*** Brano fornito ***
10 ottobre 2021. Domenica 28a
Una sola cosa nella complessità.
28 domenica B
Preghiamo. O Dio, nostro Padre, che scruti i sentimenti e i pensieri dell’uomo, non c’è creatura che possa nascondersi davanti a te; penetra nei nostri cuori con la spada della tua parola, perché alla luce della tua sapienza possiamo valutare le cose terrene ed eterne, e diventare liberi e poveri per il tuo regno. Per il nostro Signore Gesù Cristo…
Dal libro della Sapienza 7,7-11
Pregai e mi fu elargita la prudenza, implorai e venne in me lo spirito di sapienza. La preferii a scettri e a troni, stimai un nulla la ricchezza al suo confronto, non la paragonai neppure a una gemma inestimabile, perché tutto l’oro al suo confronto è come un po’ di sabbia e come fango sarà valutato di fronte a lei l’argento. L’ho amata più della salute e della bellezza, ho preferito avere lei piuttosto che la luce, perché lo splendore che viene da lei non tramonta. Insieme a lei mi sono venuti tutti i beni; nelle sue mani è una ricchezza incalcolabile.
Salmo 89. Saziaci, Signore, con il tuo amore: gioiremo per sempre.
Insegnaci a contare i nostri giorni e acquisteremo un cuore saggio.
Ritorna, Signore: fino a quando? Abbi pietà dei tuoi servi!
Saziaci al mattino con il tuo amore: esulteremo e gioiremo per tutti i nostri giorni.
Rendici la gioia per i giorni in cui ci hai afflitti, per gli anni in cui abbiamo visto il male.
Si manifesti ai tuoi servi la tua opera e il tuo splendore ai loro figli.
Sia su di noi la dolcezza del Signore, nostro Dio: rendi salda per noi l’opera delle nostre mani,
l’opera delle nostre mani rendi salda.
Dalla lettera agli Ebrei 4,12-13
La parola di Dio è viva, efficace e più tagliente di ogni spada a doppio taglio; essa penetra fino al punto di divisione dell’anima e dello spirito, fino alle giunture e alle midolla, e discerne i sentimenti e i pensieri del cuore. Non vi è creatura che possa nascondersi davanti a Dio, ma tutto è nudo e scoperto agli occhi di colui al quale noi dobbiamo rendere conto.
*** Voci fornite ***
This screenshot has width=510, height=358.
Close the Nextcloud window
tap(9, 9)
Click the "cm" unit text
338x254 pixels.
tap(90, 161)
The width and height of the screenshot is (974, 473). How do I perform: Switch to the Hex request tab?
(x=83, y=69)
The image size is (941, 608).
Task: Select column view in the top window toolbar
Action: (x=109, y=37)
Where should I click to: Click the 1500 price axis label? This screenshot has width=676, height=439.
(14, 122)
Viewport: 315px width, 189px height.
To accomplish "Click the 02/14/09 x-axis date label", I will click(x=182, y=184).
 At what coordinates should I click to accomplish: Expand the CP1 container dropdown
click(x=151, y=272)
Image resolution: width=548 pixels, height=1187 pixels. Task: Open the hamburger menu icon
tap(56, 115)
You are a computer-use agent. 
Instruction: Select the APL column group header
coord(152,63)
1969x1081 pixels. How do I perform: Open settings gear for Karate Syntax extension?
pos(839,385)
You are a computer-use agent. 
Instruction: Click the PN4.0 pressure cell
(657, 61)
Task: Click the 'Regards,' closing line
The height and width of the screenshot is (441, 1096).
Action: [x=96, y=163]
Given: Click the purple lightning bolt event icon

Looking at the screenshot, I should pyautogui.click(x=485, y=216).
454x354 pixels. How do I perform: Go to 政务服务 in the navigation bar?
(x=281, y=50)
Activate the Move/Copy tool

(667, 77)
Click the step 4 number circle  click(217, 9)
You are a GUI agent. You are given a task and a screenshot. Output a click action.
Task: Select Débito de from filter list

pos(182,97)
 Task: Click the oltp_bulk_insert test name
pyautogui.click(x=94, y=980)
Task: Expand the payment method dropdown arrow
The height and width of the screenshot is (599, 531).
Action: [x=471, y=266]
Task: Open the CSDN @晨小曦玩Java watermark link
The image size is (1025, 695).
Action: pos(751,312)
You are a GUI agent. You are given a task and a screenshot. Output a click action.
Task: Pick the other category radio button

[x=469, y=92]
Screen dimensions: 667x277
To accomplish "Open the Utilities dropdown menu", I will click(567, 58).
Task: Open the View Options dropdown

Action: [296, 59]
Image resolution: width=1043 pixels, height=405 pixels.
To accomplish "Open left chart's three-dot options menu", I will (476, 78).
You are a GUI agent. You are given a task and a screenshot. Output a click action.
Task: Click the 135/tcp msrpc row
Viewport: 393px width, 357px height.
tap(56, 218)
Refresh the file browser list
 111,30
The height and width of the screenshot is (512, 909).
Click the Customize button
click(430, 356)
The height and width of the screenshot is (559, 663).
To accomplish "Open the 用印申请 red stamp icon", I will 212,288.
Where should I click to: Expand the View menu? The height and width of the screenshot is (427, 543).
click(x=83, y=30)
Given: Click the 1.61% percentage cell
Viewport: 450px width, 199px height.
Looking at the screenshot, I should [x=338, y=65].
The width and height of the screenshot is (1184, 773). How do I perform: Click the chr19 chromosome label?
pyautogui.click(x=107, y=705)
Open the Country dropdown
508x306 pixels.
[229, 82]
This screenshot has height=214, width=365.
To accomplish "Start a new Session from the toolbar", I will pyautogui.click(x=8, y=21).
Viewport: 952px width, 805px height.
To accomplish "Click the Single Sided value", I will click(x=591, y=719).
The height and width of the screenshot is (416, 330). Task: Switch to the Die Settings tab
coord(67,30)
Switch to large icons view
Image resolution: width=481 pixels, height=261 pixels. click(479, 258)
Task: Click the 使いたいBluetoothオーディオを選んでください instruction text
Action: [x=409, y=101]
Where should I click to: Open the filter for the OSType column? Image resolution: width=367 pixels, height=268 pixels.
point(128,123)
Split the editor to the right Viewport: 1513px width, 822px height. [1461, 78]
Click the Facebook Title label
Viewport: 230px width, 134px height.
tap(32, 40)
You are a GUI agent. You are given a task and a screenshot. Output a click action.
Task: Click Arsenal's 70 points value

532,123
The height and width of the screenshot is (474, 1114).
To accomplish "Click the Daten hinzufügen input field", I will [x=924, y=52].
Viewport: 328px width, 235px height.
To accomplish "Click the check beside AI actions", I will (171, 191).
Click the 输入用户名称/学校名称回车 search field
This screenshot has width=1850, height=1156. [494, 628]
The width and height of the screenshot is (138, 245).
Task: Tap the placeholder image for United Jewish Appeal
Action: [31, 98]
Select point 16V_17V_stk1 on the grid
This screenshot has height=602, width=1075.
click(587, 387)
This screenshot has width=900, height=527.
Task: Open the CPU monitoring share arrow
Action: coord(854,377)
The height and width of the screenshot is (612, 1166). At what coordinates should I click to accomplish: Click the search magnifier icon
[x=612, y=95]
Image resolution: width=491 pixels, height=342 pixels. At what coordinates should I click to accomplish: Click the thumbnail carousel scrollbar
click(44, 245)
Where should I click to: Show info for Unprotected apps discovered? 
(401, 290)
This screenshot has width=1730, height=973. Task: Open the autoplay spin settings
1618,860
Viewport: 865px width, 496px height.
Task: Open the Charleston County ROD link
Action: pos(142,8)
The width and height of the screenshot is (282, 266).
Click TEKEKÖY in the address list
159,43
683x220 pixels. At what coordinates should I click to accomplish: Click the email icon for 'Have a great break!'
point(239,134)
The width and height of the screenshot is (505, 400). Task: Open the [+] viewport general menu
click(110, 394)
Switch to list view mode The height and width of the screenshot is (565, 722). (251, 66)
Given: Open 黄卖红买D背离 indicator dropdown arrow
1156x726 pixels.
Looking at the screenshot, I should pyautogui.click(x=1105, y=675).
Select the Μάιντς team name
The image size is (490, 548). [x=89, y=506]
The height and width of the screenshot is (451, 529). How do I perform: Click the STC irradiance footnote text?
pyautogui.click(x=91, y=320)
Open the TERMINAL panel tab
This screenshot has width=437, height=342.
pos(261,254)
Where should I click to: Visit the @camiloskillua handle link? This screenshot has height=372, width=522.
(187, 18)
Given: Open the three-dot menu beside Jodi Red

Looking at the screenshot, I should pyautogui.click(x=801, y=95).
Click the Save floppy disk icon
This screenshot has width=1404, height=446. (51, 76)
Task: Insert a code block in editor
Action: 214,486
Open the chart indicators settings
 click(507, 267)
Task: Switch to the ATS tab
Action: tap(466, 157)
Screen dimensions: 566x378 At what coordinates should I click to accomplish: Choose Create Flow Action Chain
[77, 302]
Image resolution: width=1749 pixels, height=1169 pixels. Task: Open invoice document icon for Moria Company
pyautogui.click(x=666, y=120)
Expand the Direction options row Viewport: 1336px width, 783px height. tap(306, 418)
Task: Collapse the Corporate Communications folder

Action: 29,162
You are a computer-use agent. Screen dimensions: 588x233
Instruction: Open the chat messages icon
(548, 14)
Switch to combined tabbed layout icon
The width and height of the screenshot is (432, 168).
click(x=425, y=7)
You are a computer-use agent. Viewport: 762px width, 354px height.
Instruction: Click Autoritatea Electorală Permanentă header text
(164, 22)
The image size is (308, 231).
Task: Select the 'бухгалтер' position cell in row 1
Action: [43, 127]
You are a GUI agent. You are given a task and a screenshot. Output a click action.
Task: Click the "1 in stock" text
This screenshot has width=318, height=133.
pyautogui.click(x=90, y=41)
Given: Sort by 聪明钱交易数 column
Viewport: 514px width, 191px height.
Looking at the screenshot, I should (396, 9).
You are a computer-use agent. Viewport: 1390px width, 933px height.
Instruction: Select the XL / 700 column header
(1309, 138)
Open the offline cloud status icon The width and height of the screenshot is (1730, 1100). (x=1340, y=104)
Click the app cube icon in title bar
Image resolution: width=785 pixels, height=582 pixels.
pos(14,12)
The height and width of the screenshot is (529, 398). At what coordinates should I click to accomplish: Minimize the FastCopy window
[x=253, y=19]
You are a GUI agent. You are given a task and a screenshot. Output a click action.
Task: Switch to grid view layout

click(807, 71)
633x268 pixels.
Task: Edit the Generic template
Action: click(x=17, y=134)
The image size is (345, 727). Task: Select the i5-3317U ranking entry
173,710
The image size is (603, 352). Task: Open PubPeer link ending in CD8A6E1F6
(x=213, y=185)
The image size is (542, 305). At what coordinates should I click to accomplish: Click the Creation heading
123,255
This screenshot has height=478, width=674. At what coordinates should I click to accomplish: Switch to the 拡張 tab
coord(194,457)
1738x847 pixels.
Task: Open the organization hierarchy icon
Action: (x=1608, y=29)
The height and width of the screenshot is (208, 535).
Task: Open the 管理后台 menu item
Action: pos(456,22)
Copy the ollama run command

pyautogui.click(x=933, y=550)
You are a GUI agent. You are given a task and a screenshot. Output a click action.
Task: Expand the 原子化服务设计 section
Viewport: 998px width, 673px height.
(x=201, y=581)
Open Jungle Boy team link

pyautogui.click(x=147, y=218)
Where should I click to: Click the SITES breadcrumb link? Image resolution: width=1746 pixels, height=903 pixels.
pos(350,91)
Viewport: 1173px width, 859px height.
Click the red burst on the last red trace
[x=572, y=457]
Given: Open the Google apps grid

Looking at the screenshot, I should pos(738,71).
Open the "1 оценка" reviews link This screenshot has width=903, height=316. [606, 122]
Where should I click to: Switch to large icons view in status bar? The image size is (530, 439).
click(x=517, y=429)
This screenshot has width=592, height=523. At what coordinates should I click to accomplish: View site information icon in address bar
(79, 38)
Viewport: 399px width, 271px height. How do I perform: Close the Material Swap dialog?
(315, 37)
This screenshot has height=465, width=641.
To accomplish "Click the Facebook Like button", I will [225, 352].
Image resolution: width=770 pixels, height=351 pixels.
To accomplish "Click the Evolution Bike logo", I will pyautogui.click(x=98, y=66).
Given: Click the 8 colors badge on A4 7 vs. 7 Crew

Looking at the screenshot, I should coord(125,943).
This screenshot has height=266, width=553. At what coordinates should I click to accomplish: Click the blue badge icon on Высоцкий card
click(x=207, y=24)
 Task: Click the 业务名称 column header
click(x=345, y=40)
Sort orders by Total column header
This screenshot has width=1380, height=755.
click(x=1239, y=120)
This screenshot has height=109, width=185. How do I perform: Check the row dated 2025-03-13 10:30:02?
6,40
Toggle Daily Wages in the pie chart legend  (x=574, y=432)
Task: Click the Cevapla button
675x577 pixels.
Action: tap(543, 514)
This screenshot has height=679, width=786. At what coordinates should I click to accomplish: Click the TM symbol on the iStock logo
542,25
***
» Compiti dell'esercizio
A - Trascriva dal testo della liturgia domenicale il passo che va da "Rendici la gioia" fino a "ai loro figli." compreso.
B - Elenchi tutti i riferimenti ai libri biblici da cui sono tratte le letture del testo della liturgia domenicale, con capitolo e versetti quando indicati.
C - Prosegua il testo della liturgia domenicale a partire dall'ultima frase riportata.

» Risultati dei compiti
A -
Rendici la gioia per i giorni in cui ci hai afflitti, per gli anni in cui abbiamo visto il male.
Si manifesti ai tuoi servi la tua opera e il tuo splendore ai loro figli.

B -
- Libro della Sapienza 7,7-11
- Salmo 89
- Lettera agli Ebrei 4,12-13

C -
Dal Vangelo secondo Marco 10,17-30
In quel tempo, mentre Gesù andava per la strada, un tale gli corse incontro e, gettandosi in ginocchio davanti a lui, gli domandò: «Maestro buono, che cosa devo fare per avere in eredità la vita eterna?». Gesù gli disse: «Perché mi chiami buono? Nessuno è buono, se non Dio solo. Tu conosci i comandamenti: “Non uccidere, non commettere adulterio, non rubare, non testimoniare il falso, non frodare, onora tuo padre e tua madre”». Egli allora gli disse: «Maestro, tutte queste cose le ho osservate fin dalla mia giovinezza». Allora Gesù fissò lo sguardo su di lui, lo amò e gli disse: «Una cosa sola ti manca: va’, vendi quello che hai e dallo ai poveri, e avrai un tesoro in cielo; e vieni! Seguimi!». Ma a queste parole egli si fece scuro in volto e se ne andò rattristato; possedeva infatti molti beni. Gesù, volgendo lo sguardo attorno, disse ai suoi discepoli: «Quanto è difficile, per quelli che possiedono ricchezze, entrare nel regno di Dio!». I discepoli erano sconcertati dalle sue parole; ma Gesù riprese e disse loro: «Figli, quanto è difficile entrare nel regno di Dio! È più facile che un cammello passi per la cruna di un ago, che un ricco entri nel regno di Dio». Essi, ancora più stupiti, dicevano tra loro: «E chi può essere salvato?». Ma Gesù, guardandoli in faccia, disse: «Impossibile agli uomini, ma non a Dio! Perché tutto è possibile a Dio». Pietro allora prese a dirgli: «Ecco, noi abbiamo lasciato tutto e ti abbiamo seguito». Gesù gli rispose: «In verità io vi dico: non c’è nessuno che abbia lasciato casa o fratelli o sorelle o madre o padre o figli o campi per causa mia e per causa del Vangelo, che non riceva già ora, in questo tempo, cento volte tanto in case e fratelli e sorelle e madri e figli e campi, insieme a persecuzioni, e la vita eterna nel tempo che verrà».
Una sola cosa nella complessità. Don Augusto Fontana
Gesù, guardandolo dentro, lo amò.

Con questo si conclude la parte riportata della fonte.